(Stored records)
----------------------------------------

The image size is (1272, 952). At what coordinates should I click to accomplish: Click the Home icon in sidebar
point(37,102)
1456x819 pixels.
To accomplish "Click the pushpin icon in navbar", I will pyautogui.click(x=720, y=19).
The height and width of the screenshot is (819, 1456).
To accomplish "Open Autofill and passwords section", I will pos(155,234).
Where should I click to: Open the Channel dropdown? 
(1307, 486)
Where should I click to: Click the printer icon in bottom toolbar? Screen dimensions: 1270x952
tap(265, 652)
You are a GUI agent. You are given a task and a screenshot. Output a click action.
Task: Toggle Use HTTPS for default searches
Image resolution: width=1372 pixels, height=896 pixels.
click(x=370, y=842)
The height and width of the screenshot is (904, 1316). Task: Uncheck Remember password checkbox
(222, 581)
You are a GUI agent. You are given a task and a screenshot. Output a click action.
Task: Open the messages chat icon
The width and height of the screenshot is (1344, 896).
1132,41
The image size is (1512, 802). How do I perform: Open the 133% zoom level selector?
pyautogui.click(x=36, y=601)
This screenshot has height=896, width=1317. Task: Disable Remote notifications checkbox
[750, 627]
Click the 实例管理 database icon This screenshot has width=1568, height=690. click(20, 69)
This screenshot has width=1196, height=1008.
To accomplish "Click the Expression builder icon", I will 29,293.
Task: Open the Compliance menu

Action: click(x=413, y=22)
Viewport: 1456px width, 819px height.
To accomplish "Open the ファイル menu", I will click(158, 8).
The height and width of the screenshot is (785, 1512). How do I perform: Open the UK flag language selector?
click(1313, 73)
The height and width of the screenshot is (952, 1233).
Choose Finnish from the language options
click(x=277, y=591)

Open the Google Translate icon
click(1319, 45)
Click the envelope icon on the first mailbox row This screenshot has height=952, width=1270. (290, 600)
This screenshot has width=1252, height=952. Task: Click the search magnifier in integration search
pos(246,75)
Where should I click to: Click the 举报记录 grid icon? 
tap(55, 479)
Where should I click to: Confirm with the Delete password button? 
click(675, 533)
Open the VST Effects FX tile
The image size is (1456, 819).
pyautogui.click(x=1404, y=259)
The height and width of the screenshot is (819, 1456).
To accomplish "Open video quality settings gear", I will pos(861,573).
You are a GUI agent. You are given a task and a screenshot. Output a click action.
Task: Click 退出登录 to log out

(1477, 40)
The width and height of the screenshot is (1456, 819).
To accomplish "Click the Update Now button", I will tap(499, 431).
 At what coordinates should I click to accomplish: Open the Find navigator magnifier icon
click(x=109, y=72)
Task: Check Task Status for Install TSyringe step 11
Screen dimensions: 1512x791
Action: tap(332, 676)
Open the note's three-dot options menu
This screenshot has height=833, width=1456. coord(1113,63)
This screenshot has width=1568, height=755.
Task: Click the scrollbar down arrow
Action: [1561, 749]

----------------------------------------

REQUIRED WORK: Only one stretch of the data is wanted: the lines from the one with "Open the Google Translate icon" through the last, repeated exactly.

EXERCISE ANSWER:
Open the Google Translate icon
click(1319, 45)
Click the envelope icon on the first mailbox row This screenshot has height=952, width=1270. (290, 600)
This screenshot has width=1252, height=952. Task: Click the search magnifier in integration search
pos(246,75)
Where should I click to: Click the 举报记录 grid icon? 
tap(55, 479)
Where should I click to: Confirm with the Delete password button? 
click(675, 533)
Open the VST Effects FX tile
The image size is (1456, 819).
pyautogui.click(x=1404, y=259)
The height and width of the screenshot is (819, 1456).
To accomplish "Open video quality settings gear", I will pos(861,573).
You are a GUI agent. You are given a task and a screenshot. Output a click action.
Task: Click 退出登录 to log out

(1477, 40)
The width and height of the screenshot is (1456, 819).
To accomplish "Click the Update Now button", I will tap(499, 431).
 At what coordinates should I click to accomplish: Open the Find navigator magnifier icon
click(x=109, y=72)
Task: Check Task Status for Install TSyringe step 11
Screen dimensions: 1512x791
Action: tap(332, 676)
Open the note's three-dot options menu
This screenshot has height=833, width=1456. coord(1113,63)
This screenshot has width=1568, height=755.
Task: Click the scrollbar down arrow
Action: [1561, 749]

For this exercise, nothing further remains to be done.